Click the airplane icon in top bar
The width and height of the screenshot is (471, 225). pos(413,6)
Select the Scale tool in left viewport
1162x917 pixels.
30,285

▬▬▬▬▬▬

### THE REQUEST
Please revise the listing above by replacing "airplane icon" with "plane icon" and leaving everything else as it is.

### RESPONSE TO THE TASK
Click the plane icon in top bar
The width and height of the screenshot is (471, 225). pos(413,6)
Select the Scale tool in left viewport
1162x917 pixels.
30,285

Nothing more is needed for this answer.